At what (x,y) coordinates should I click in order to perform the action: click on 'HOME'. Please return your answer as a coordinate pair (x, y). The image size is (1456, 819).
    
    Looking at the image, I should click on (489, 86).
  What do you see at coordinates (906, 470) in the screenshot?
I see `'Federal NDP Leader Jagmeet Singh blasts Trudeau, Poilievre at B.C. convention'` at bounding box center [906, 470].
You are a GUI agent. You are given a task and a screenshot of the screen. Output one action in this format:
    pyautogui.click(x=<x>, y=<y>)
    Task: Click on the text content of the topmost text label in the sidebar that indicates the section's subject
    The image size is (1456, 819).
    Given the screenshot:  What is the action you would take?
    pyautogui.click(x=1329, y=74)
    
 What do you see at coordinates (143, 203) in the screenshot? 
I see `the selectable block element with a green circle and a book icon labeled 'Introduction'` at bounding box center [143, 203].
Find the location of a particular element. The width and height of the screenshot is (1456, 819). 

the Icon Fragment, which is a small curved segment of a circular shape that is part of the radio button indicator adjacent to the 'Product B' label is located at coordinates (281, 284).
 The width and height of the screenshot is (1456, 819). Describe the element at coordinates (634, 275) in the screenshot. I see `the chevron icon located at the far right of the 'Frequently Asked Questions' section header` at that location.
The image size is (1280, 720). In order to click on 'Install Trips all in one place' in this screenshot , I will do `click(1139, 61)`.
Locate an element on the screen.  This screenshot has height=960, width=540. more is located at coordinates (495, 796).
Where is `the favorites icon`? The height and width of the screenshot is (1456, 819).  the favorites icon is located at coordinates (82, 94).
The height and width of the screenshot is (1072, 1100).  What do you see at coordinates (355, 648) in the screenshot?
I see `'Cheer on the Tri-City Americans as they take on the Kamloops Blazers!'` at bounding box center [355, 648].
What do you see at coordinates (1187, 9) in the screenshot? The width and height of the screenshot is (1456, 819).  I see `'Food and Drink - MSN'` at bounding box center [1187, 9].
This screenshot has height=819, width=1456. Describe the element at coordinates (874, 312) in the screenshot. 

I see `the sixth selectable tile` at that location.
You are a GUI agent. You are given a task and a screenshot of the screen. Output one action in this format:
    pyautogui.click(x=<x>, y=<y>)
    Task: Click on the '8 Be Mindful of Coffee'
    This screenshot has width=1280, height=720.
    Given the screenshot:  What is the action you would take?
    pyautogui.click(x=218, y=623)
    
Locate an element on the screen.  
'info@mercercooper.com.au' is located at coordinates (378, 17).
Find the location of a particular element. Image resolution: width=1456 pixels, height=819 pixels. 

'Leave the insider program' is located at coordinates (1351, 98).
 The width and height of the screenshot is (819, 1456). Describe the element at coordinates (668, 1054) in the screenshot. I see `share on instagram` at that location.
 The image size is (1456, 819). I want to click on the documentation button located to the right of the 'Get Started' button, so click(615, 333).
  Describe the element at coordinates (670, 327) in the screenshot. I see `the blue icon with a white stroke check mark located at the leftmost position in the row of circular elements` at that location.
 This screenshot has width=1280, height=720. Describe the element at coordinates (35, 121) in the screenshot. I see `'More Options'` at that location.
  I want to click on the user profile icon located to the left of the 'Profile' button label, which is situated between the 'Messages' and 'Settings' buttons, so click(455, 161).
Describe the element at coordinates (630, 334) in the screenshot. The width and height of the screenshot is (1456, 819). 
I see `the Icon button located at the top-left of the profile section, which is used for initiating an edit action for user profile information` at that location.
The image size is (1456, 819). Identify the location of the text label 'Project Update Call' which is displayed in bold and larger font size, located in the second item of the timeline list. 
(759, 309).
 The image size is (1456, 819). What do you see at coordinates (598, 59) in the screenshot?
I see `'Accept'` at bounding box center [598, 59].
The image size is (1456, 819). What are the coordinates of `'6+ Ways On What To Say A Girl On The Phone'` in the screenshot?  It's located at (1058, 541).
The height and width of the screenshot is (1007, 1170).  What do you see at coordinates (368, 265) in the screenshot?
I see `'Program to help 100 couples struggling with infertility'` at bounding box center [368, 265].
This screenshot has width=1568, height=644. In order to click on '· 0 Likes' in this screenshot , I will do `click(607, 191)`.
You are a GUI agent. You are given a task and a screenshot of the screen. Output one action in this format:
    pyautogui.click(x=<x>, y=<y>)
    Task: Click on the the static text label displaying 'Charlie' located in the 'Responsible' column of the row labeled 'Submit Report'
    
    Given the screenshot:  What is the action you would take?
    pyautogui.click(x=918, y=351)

**Work to do**
Copy the data from the line with "What do you see at coordinates (1187, 9)" to the line with "coordinates (378, 17).", replacing "Coffee" with "Tea" and leaving everything else unchanged.

**Complete answer**
What do you see at coordinates (1187, 9) in the screenshot? The width and height of the screenshot is (1456, 819).  I see `'Food and Drink - MSN'` at bounding box center [1187, 9].
This screenshot has height=819, width=1456. Describe the element at coordinates (874, 312) in the screenshot. 

I see `the sixth selectable tile` at that location.
You are a GUI agent. You are given a task and a screenshot of the screen. Output one action in this format:
    pyautogui.click(x=<x>, y=<y>)
    Task: Click on the '8 Be Mindful of Tea'
    This screenshot has width=1280, height=720.
    Given the screenshot:  What is the action you would take?
    pyautogui.click(x=218, y=623)
    
Locate an element on the screen.  
'info@mercercooper.com.au' is located at coordinates (378, 17).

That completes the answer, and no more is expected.